- YOUR TASK: Copy the entries below, substituting "Where do I click to" for every occurrence of "Where should I click to" and leaving everything else unchanged. Leave the pictures out of your copy.

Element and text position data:
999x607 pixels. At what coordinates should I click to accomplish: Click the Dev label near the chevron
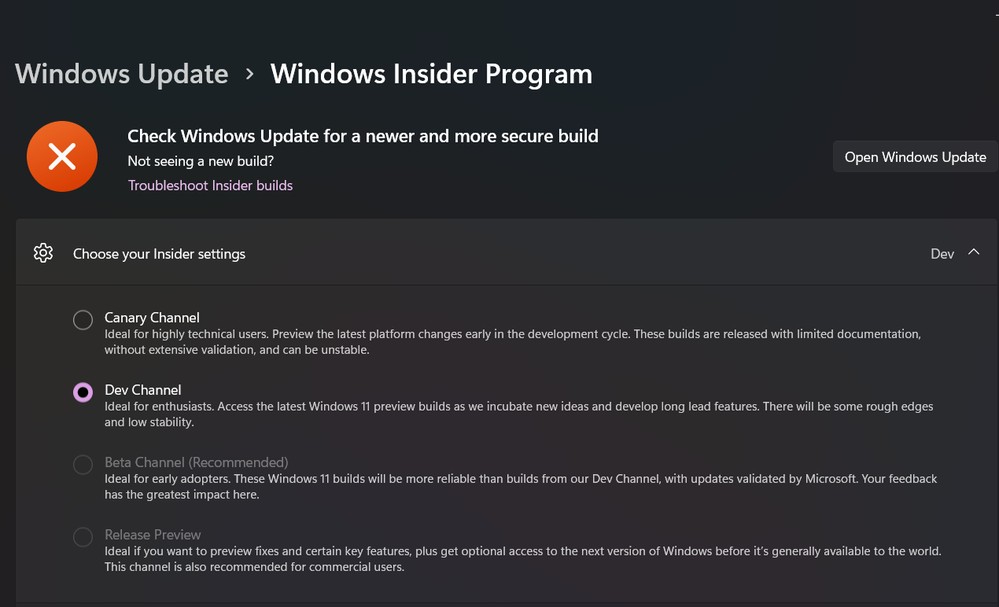pyautogui.click(x=941, y=253)
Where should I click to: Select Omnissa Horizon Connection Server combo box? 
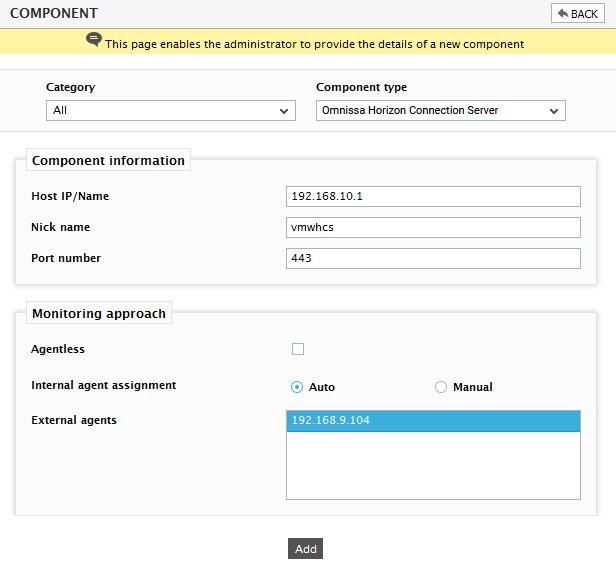click(x=440, y=110)
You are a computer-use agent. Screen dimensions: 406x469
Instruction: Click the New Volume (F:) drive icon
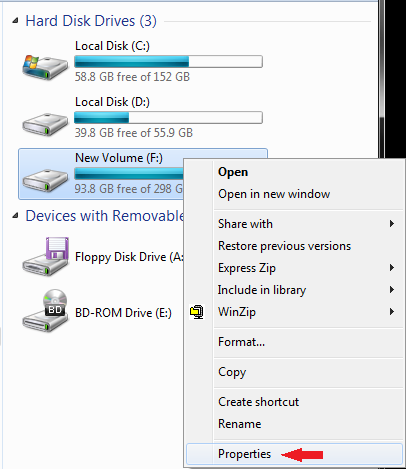tap(45, 180)
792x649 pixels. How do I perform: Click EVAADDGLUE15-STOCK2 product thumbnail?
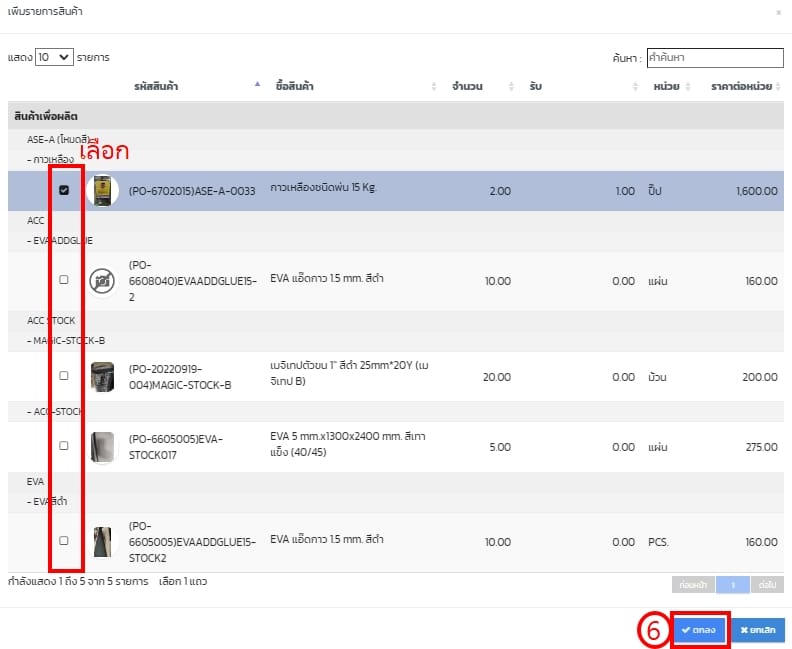(x=102, y=541)
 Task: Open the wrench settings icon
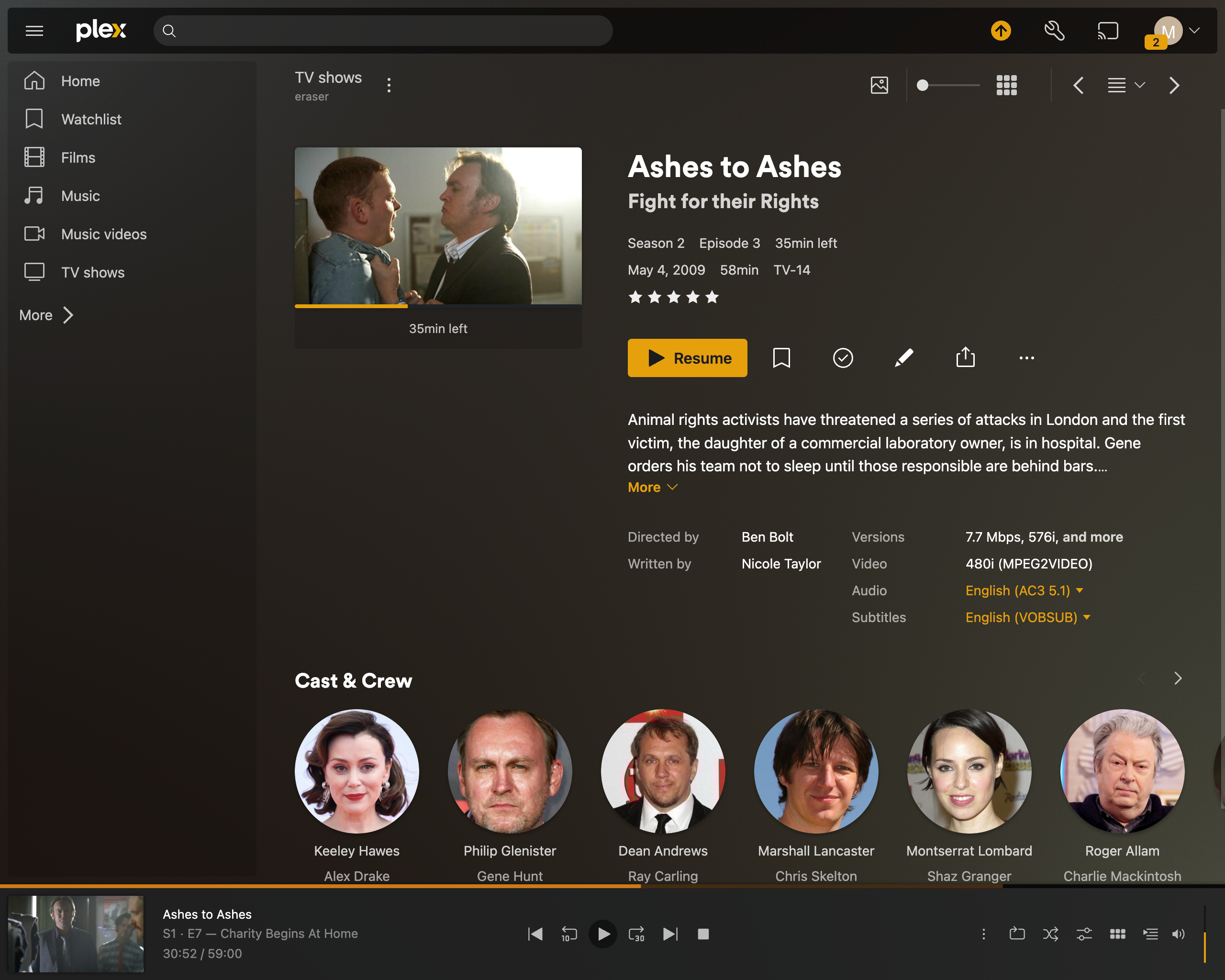(1055, 31)
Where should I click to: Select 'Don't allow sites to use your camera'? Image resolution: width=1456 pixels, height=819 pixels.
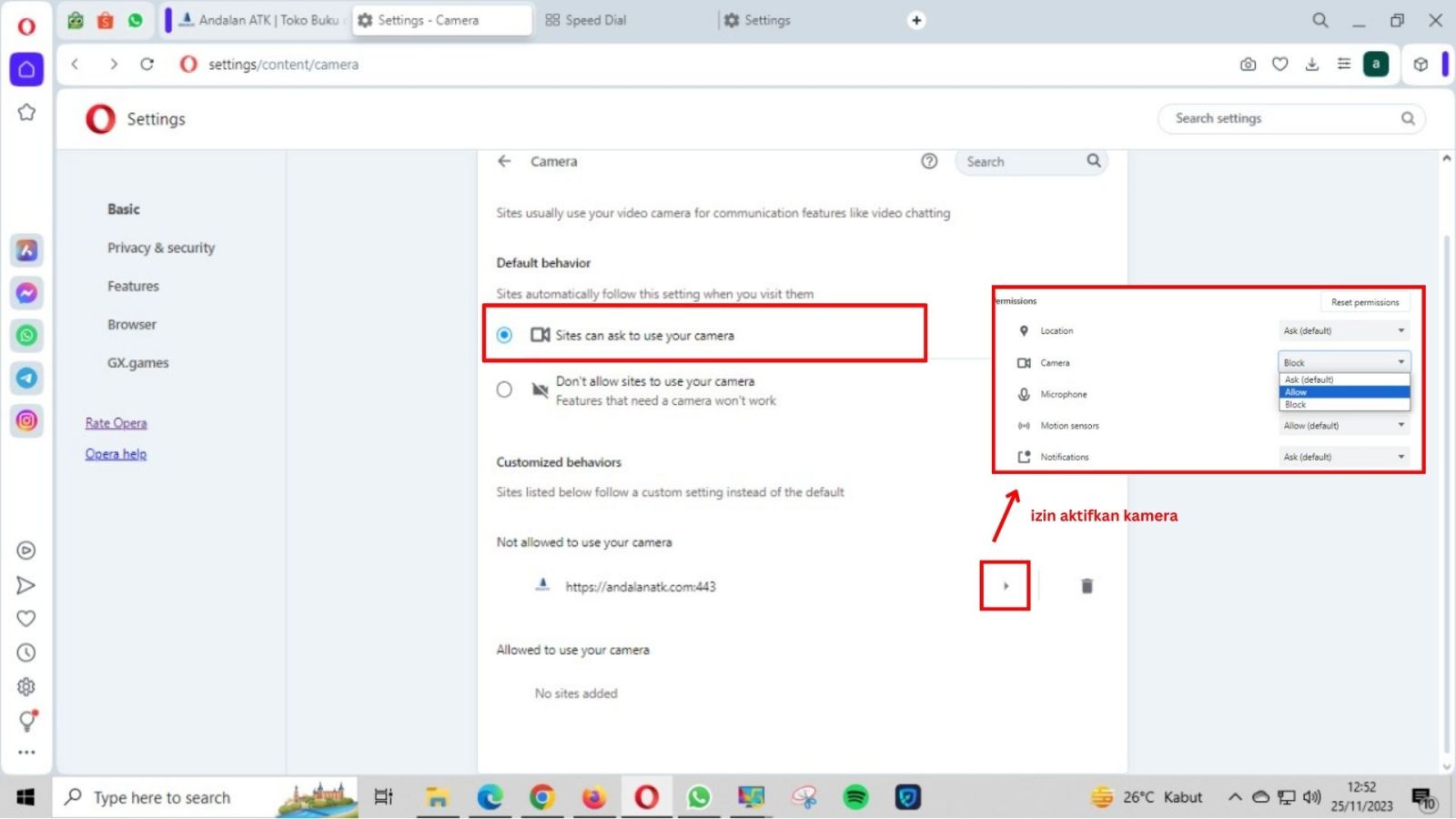(504, 389)
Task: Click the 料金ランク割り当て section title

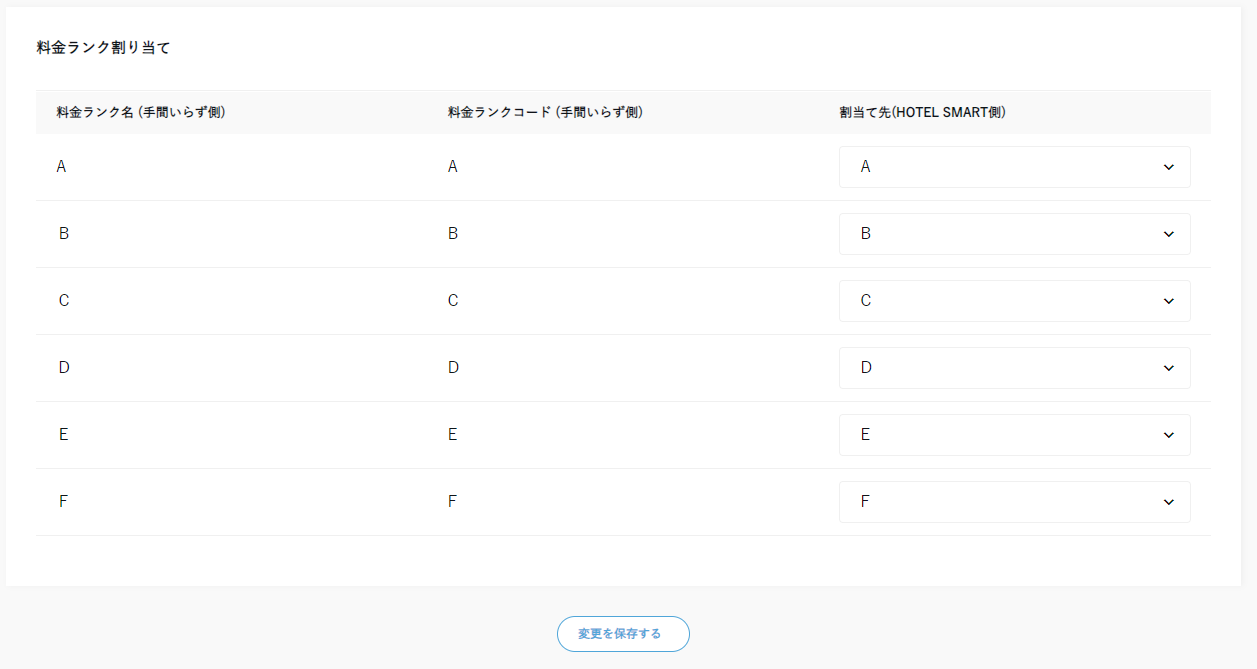Action: 103,48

- WRITTEN ANSWER:
999x607 pixels. At what coordinates should I click to accomplish: Click the Dev label near the chevron
pyautogui.click(x=941, y=253)
Where do I click to: Select Omnissa Horizon Connection Server combo box? 
click(x=440, y=110)
You are a computer-use agent. Screen dimensions: 406x469
Instruction: Click the New Volume (F:) drive icon
tap(45, 180)
792x649 pixels. How do I perform: Click EVAADDGLUE15-STOCK2 product thumbnail?
(x=102, y=541)
 Task: Open the wrench settings icon
(1055, 31)
Where do I click to: Select 'Don't allow sites to use your camera'? Image resolution: width=1456 pixels, height=819 pixels.
(504, 389)
Task: Click the 料金ランク割り当て section title

Action: 103,48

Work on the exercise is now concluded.